# Exercise inputs
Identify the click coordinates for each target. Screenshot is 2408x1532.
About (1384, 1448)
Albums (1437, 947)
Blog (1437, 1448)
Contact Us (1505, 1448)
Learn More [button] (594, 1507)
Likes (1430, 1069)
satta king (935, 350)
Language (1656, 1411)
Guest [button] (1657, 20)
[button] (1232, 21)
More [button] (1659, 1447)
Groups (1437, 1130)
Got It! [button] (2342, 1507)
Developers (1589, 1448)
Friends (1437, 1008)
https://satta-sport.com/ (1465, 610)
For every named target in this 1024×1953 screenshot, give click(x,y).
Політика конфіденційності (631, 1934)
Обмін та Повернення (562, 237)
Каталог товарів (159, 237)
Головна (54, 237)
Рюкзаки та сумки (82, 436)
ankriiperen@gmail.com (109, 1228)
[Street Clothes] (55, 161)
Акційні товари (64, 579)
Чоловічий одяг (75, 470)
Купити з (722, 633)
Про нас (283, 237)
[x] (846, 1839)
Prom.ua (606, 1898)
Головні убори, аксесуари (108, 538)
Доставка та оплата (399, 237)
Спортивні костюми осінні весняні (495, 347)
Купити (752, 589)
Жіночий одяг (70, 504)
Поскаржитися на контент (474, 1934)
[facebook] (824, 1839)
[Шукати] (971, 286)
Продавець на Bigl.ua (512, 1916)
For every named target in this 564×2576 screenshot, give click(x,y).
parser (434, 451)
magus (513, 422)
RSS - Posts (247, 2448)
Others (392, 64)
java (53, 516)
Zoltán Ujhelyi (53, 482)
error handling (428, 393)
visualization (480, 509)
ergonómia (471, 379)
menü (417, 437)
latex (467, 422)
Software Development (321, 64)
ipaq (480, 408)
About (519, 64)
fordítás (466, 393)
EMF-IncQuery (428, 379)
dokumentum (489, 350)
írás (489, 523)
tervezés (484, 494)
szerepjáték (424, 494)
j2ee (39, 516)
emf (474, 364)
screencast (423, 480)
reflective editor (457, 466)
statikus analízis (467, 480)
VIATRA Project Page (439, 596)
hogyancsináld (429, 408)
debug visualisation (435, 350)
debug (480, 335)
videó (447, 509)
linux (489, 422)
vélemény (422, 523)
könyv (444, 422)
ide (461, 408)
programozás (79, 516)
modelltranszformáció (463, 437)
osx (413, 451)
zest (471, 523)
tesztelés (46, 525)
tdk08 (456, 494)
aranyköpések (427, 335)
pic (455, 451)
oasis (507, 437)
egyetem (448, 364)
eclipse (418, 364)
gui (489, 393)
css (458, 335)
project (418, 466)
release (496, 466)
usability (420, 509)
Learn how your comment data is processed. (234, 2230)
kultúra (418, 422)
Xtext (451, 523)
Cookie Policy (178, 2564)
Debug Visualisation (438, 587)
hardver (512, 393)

# Activity
When you restate the listing, keep each line identical to the original.

# Expected output
Identify the click coordinates for each target. Screenshot is 2408x1532.
About (1384, 1448)
Albums (1437, 947)
Blog (1437, 1448)
Contact Us (1505, 1448)
Learn More [button] (594, 1507)
Likes (1430, 1069)
satta king (935, 350)
Language (1656, 1411)
Guest [button] (1657, 20)
[button] (1232, 21)
More [button] (1659, 1447)
Groups (1437, 1130)
Got It! [button] (2342, 1507)
Developers (1589, 1448)
Friends (1437, 1008)
https://satta-sport.com/ (1465, 610)
For every named target in this 1024×1953 screenshot, give click(x,y).
Політика конфіденційності (631, 1934)
Обмін та Повернення (562, 237)
Каталог товарів (159, 237)
Головна (54, 237)
Рюкзаки та сумки (82, 436)
ankriiperen@gmail.com (109, 1228)
[Street Clothes] (55, 161)
Акційні товари (64, 579)
Чоловічий одяг (75, 470)
Купити з (722, 633)
Про нас (283, 237)
[x] (846, 1839)
Prom.ua (606, 1898)
Головні убори, аксесуари (108, 538)
Доставка та оплата (399, 237)
Спортивні костюми осінні весняні (495, 347)
Купити (752, 589)
Жіночий одяг (70, 504)
Поскаржитися на контент (474, 1934)
[facebook] (824, 1839)
[Шукати] (971, 286)
Продавець на Bigl.ua (512, 1916)
For every named target in this 564×2576 screenshot, give click(x,y).
parser (434, 451)
magus (513, 422)
RSS - Posts (247, 2448)
Others (392, 64)
java (53, 516)
Zoltán Ujhelyi (53, 482)
error handling (428, 393)
visualization (480, 509)
ergonómia (471, 379)
menü (417, 437)
latex (467, 422)
Software Development (321, 64)
ipaq (480, 408)
About (519, 64)
fordítás (466, 393)
EMF-IncQuery (428, 379)
dokumentum (489, 350)
írás (489, 523)
tervezés (484, 494)
szerepjáték (424, 494)
j2ee (39, 516)
emf (474, 364)
screencast (423, 480)
reflective editor (457, 466)
statikus analízis (467, 480)
VIATRA Project Page (439, 596)
hogyancsináld (429, 408)
debug visualisation (435, 350)
debug (480, 335)
videó (447, 509)
linux (489, 422)
vélemény (422, 523)
könyv (444, 422)
ide (461, 408)
programozás (79, 516)
modelltranszformáció (463, 437)
osx (413, 451)
zest (471, 523)
tesztelés (46, 525)
tdk08 (456, 494)
aranyköpések (427, 335)
pic (455, 451)
oasis (507, 437)
egyetem (448, 364)
eclipse (418, 364)
gui (489, 393)
css (458, 335)
project (418, 466)
release (496, 466)
usability (420, 509)
Learn how your comment data is processed. (234, 2230)
kultúra (418, 422)
Xtext (451, 523)
Cookie Policy (178, 2564)
Debug Visualisation (438, 587)
hardver (512, 393)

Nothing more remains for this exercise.